[[ PROVIDED MATERIAL open ]]

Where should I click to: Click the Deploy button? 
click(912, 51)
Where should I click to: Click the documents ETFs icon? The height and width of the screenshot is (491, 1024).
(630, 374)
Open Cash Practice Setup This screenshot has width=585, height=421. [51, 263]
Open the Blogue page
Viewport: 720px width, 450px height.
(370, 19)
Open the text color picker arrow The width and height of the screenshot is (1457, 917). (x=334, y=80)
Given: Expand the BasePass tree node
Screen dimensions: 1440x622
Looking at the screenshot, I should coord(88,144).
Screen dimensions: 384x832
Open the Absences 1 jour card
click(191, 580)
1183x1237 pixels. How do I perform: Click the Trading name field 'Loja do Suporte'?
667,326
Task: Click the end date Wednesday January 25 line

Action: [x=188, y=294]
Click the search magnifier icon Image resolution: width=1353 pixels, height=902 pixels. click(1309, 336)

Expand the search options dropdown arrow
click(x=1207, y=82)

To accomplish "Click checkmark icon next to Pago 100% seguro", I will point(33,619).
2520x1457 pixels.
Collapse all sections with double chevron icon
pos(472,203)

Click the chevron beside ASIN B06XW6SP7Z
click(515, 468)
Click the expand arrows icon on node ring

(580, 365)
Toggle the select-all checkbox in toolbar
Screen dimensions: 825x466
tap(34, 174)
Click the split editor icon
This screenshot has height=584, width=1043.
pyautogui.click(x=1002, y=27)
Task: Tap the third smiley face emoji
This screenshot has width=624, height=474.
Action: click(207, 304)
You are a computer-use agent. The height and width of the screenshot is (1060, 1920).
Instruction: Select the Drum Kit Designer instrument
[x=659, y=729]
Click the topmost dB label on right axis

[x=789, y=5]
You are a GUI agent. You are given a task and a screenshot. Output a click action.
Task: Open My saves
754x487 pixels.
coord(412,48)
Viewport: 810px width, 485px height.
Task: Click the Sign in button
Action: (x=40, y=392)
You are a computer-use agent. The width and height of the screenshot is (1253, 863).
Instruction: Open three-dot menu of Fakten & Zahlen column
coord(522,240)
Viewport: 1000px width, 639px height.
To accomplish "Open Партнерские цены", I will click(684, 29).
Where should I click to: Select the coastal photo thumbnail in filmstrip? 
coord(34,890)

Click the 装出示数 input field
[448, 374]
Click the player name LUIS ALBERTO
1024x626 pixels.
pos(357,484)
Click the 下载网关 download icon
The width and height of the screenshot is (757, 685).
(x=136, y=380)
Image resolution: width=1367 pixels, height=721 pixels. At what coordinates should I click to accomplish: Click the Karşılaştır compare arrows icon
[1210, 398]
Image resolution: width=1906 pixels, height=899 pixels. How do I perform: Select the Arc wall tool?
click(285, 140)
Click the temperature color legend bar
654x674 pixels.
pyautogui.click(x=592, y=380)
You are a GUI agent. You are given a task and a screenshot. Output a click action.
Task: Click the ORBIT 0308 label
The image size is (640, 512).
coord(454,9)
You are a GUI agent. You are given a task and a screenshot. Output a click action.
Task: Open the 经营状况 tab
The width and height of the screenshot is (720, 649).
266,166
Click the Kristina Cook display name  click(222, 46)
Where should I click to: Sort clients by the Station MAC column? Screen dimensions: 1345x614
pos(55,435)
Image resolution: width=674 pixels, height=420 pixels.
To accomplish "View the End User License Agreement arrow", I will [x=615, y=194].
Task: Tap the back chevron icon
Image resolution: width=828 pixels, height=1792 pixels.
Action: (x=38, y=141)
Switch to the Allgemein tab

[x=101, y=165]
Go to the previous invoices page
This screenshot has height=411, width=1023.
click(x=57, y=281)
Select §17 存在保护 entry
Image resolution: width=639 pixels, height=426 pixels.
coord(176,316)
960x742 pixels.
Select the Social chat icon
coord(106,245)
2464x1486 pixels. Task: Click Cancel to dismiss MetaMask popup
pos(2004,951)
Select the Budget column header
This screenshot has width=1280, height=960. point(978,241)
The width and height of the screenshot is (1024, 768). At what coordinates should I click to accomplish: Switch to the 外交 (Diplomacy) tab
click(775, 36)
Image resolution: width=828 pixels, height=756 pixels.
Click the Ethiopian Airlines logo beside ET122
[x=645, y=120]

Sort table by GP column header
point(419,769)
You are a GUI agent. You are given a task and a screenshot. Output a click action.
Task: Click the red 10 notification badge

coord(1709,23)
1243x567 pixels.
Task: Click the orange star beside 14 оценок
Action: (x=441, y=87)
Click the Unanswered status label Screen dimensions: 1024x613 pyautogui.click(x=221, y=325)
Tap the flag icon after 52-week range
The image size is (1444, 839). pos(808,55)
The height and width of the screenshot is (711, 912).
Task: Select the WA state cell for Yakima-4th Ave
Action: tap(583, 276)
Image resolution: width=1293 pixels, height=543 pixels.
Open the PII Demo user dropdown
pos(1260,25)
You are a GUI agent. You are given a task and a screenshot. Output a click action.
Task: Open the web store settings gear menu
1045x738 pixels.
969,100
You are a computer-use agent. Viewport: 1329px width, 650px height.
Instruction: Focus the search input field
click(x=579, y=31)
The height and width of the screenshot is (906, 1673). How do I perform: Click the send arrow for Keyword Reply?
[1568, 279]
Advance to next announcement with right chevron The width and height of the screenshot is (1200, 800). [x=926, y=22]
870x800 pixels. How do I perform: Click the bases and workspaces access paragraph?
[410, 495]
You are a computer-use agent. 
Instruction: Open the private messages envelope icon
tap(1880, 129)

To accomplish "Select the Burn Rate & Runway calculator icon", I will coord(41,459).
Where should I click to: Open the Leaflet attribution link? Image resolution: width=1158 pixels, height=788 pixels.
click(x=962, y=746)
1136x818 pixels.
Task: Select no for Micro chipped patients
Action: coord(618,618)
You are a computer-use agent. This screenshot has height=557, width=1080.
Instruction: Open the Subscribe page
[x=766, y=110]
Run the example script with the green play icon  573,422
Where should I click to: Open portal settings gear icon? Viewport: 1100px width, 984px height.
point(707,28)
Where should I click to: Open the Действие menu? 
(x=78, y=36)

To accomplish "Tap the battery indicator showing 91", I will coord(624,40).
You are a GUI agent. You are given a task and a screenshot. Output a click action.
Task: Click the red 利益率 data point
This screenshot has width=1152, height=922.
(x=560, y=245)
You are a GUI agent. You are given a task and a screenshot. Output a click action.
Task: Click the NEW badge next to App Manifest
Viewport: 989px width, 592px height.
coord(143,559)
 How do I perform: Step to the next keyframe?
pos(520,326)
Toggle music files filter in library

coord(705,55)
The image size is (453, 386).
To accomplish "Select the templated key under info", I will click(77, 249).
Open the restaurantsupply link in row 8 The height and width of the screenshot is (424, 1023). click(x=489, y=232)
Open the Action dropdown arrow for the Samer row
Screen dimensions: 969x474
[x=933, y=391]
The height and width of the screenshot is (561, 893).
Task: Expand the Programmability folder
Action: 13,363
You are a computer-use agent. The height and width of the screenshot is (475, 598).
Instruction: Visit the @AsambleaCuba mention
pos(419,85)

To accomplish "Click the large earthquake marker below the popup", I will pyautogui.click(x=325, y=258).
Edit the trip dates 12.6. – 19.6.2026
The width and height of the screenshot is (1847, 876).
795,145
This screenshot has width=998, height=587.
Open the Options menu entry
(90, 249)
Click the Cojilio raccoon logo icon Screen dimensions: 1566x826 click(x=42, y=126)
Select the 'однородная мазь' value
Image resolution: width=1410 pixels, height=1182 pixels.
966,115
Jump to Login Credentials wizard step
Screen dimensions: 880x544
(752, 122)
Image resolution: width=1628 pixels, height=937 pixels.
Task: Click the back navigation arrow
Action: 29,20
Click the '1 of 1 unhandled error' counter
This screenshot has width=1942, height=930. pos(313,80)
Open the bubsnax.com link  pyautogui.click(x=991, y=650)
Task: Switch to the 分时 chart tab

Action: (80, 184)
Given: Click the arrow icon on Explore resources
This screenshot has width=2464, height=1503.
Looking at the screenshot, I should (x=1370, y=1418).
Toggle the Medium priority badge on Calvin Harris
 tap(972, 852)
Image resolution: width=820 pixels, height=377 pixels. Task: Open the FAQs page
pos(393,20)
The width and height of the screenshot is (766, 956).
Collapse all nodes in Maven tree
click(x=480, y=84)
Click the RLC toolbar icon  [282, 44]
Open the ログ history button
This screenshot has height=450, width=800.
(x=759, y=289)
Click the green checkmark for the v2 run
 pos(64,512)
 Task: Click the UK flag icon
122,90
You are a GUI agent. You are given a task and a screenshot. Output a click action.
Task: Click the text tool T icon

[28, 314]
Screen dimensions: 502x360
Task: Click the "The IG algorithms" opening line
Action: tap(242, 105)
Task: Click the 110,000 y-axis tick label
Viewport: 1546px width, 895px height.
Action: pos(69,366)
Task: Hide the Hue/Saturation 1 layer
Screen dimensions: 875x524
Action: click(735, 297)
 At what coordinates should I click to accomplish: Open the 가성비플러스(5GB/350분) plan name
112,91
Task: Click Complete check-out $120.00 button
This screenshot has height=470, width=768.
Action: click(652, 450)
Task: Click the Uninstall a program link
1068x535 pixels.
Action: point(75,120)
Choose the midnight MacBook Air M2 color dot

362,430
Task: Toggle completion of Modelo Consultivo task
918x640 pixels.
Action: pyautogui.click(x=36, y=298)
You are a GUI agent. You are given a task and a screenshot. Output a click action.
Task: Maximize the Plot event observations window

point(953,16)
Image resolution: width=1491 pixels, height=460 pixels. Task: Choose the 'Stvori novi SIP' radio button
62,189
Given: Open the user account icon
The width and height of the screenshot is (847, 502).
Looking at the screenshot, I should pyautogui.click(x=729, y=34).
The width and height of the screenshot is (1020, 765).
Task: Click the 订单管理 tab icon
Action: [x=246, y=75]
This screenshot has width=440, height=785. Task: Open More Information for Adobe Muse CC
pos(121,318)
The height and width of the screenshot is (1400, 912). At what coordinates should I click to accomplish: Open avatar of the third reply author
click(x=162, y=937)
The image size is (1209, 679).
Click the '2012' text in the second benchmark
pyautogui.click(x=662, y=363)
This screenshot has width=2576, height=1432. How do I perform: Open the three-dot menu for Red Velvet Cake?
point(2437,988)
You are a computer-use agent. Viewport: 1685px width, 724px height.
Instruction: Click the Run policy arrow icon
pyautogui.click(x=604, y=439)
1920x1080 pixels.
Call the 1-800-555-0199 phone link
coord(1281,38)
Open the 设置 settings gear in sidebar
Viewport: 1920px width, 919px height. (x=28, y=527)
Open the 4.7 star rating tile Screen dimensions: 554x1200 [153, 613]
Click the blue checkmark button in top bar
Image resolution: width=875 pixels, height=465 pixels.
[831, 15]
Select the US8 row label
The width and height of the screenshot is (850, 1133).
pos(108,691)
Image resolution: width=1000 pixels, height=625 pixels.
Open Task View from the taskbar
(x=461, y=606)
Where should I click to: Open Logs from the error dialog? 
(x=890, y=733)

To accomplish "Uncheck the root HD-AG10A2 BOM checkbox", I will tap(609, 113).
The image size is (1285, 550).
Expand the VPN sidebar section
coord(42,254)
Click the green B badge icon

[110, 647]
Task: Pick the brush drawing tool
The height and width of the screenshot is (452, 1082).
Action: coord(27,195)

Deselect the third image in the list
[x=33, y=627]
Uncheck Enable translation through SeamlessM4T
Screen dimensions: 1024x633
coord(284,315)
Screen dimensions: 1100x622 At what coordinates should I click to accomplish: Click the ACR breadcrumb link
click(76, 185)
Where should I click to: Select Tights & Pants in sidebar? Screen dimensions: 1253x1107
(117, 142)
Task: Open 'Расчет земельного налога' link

[[ PROVIDED MATERIAL closed ]]

▶ _BRIEF_:
Begin with the first line of the listing and copy exactly through the line that contains "Given: Expand the BasePass tree node", please, keeping both ends and leaving out everything after.

▶ _YOUR RESPONSE_:
Where should I click to: Click the Deploy button? 
click(912, 51)
Where should I click to: Click the documents ETFs icon? The height and width of the screenshot is (491, 1024).
(630, 374)
Open Cash Practice Setup This screenshot has width=585, height=421. [51, 263]
Open the Blogue page
Viewport: 720px width, 450px height.
(370, 19)
Open the text color picker arrow The width and height of the screenshot is (1457, 917). (x=334, y=80)
Given: Expand the BasePass tree node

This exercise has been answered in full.